Wild at Heart
Author: Terri Farley
Photographer: Melissa Farlow
Publisher: Houghton Mifflin Harcourt, 2015
Reviewer: Sharon M. Himsl
Ages: 10-14, Middle Grade nonfiction
Velma Johnston of Nevada (some called her “Wild Horse Annie") developed a special love of wild horses in her youth. In 1950, she witnessed the roundup of wild mustangs for slaughter on state land. Horse meat for dog food had become a profitable business. The roundups were bloody and vicious, with no regard for horse families and nursing foals. Having suffered from crippling polio as a girl, Velma understood pain and couldn't bear to see the wild mustangs she loved mistreated. She spoke out against the practice, and as a result, a new state law protecting the horses was passed, but horse hunters simply moved the practice to public lands where the slaughter continued. Cattlemen in particular supported roundups because they freed up grazing land.

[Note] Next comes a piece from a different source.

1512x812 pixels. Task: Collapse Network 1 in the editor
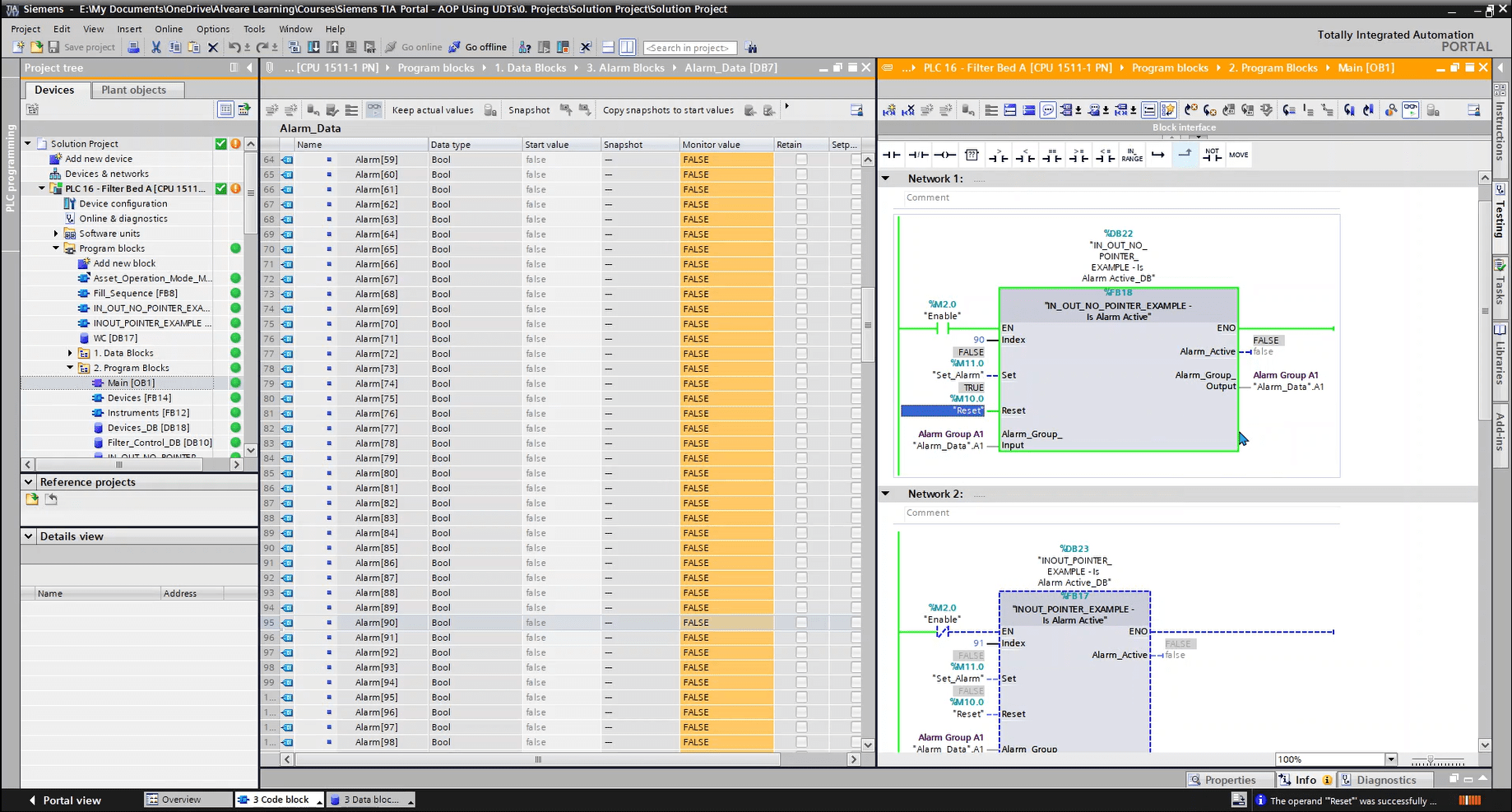886,179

Seeking new support, Velma requested help from U.S. schoolchildren nationwide. Students began writing letters to the U.S. Congress, exposing the plight of wild mustangs. Successful once again, a law was passed in 1971 to protect the mustangs and burros. Henceforth, they would be “living symbols of the historic pioneer spirit of the West” forever and free to roam public lands under the protection of an agency called the Bureau of Land Management. However, the agency failed to protect the mustangs when a later decision was made that drastically reduced the acreage on which the animals could roam.

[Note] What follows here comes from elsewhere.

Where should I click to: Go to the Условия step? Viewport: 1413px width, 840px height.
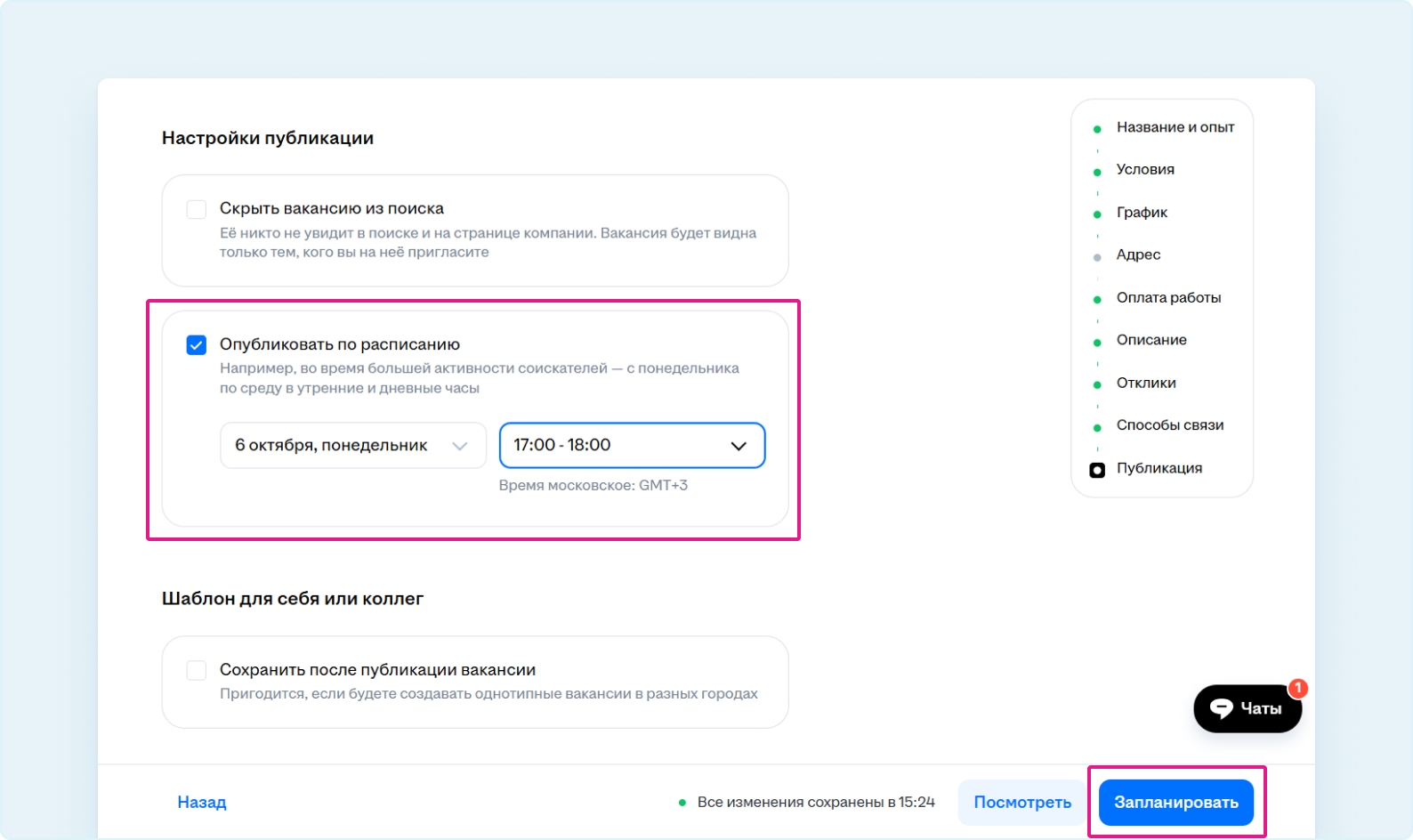pos(1145,169)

Today, wild mustangs continue to suffer in roundups and are considered an endangered species, but a steady group of horse-loving youth have followed in Velma's footsteps to carry on the fight. Farley shares their stories and shows the positive influence the wild mustang has made on their lives personally. Readers learn the history of horses in America and more about wild horse culture. The pages are filled with gorgeous photography throughout, making this a lovely book for horse lovers everywhere.